MC: We think the public cloud is going to continue it's explosive growth. We hear frequently from customers about running out of data center space, data center power, data center budget, and data center patience (i.e., long internal IT lead times). There is tremendous pressure to leverage the cost and agility advantages of outsourcing IT infrastructure using flexible cloud resources. That said, there will clearly be private clouds in the picture too, and in that area our strategy is to focus on the nexus of the two -- hybrid clouds -- and provide an easy way for corporate developers to utilize both public and private cloud resources when appropriate.
Cloud Computing Journal: We recently ran our Cloud Bootcamp, where we had your own Thorsten von Eicken come along and take us through some of what you do. What are you finding are the top questions being asked by people new to the cloud space?
MC: People come to us already convinced that moving to the cloud is a compelling prospect -- but they have questions on how best to do it, what the "gotchas" are, and what they should expect. Basically, they're looking for guidance and a fast on-ramp to deploying in the cloud, and a system they can use to support the lifecycle of development and deployment, which is exactly what we provide.

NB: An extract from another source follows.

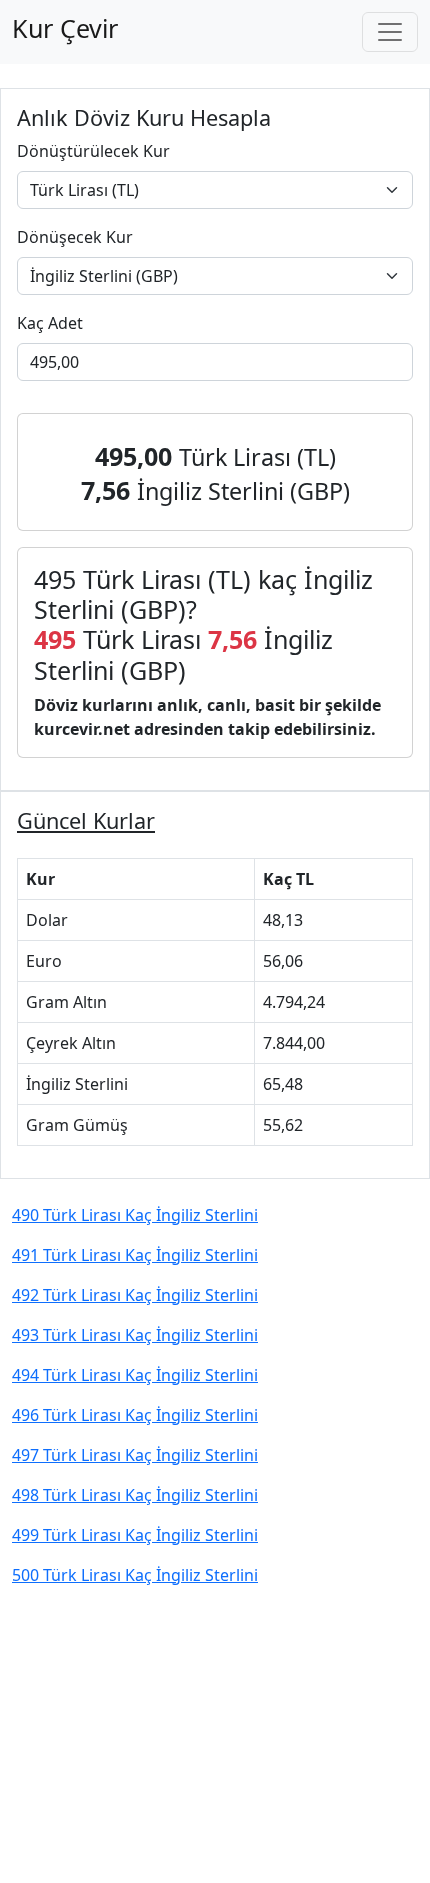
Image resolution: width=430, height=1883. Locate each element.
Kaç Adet (50, 323)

Cloud Computing Journal: Take us 12 months into the future. When I login to my RightScale dashboard, what will I expect to see and what will I be able to do?
MC: You'll see more automation control, more clouds supported, more pre-packaged solutions from ISV partners. You'll also see an active, growing community of developers sharing information about using RightScale as a cloud management platform. All this will give you, the customer, the advantage of getting onto the cloud fast, building your application on best-practice solutions for resiliency and performance, reducing your system administration overhead, all the while maintaining transparency & control to customize any layer of the stack as needed.